Problem details ▸ Once you have checked the records that follow, state how many of their lines hold "comentario", giving the number only.

(Saved data entries)
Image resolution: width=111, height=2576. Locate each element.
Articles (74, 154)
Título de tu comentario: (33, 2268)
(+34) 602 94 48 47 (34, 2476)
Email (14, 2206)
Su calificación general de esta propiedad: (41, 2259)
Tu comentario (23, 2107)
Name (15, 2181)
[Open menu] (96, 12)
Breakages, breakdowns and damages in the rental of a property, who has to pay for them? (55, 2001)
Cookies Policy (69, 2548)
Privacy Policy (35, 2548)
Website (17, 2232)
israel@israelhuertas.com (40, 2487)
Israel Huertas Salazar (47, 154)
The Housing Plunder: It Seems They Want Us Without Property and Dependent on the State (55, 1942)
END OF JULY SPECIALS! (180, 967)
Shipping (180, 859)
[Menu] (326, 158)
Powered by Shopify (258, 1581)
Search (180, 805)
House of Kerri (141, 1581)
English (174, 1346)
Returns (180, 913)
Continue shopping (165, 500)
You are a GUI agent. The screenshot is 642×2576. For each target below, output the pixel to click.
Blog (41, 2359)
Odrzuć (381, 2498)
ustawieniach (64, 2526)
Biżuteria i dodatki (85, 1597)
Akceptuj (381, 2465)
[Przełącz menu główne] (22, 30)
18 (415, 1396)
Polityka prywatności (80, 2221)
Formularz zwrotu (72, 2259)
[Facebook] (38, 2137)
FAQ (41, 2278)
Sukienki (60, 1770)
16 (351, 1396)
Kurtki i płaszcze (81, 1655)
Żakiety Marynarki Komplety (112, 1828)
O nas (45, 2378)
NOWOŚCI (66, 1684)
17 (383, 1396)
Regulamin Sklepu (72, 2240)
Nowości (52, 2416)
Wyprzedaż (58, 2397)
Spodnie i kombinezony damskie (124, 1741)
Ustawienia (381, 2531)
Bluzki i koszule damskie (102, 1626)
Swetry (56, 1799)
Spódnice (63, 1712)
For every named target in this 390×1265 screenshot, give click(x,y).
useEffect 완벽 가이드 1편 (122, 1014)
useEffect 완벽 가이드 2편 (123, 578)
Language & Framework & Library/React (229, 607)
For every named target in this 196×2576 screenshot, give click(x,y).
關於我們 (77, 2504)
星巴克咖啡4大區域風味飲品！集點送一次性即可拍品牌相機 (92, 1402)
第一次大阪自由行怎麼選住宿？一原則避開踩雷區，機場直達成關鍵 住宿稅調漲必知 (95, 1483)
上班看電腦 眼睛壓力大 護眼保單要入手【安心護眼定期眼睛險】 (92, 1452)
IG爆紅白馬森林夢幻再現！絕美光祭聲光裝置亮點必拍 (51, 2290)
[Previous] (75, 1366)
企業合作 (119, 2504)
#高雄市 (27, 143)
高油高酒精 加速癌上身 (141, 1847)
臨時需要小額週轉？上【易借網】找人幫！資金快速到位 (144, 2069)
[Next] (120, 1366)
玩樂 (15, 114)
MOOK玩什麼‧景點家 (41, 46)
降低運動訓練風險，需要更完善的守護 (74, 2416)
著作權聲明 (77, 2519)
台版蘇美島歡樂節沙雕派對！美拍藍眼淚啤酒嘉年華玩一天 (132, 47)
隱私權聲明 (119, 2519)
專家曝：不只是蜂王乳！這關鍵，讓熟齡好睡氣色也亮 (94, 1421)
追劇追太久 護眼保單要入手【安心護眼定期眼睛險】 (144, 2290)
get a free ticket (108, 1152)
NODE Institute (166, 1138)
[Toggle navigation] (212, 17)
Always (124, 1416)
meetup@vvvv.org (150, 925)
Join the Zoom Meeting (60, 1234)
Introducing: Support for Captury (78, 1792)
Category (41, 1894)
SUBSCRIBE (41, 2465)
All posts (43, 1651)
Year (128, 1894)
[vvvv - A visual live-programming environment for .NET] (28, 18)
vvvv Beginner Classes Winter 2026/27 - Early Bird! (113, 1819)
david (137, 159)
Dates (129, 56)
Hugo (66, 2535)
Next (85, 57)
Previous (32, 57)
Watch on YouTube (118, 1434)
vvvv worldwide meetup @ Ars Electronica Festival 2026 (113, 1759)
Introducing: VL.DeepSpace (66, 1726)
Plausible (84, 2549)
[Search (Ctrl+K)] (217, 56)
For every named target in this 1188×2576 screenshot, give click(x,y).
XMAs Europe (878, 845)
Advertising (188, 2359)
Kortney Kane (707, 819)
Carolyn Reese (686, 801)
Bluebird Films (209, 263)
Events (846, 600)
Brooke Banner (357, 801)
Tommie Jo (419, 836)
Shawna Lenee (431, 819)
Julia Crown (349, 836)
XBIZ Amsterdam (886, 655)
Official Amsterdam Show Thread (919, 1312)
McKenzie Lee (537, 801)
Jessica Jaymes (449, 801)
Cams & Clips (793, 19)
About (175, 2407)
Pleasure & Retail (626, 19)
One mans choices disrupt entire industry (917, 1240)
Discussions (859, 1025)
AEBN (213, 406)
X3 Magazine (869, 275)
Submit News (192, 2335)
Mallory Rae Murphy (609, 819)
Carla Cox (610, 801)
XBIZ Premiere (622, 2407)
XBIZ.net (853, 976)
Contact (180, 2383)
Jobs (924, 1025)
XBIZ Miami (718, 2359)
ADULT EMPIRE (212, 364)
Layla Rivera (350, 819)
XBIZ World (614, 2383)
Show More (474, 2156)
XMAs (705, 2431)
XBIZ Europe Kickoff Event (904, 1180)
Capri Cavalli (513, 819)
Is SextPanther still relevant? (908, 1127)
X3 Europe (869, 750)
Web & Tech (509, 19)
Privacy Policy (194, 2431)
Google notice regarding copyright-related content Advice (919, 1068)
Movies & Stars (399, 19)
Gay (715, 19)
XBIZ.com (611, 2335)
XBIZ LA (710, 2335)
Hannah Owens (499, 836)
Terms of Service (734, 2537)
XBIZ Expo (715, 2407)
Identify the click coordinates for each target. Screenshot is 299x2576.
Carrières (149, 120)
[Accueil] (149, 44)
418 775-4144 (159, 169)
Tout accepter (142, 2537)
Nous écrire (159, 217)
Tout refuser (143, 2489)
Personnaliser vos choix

Solution for this problem ▸ 2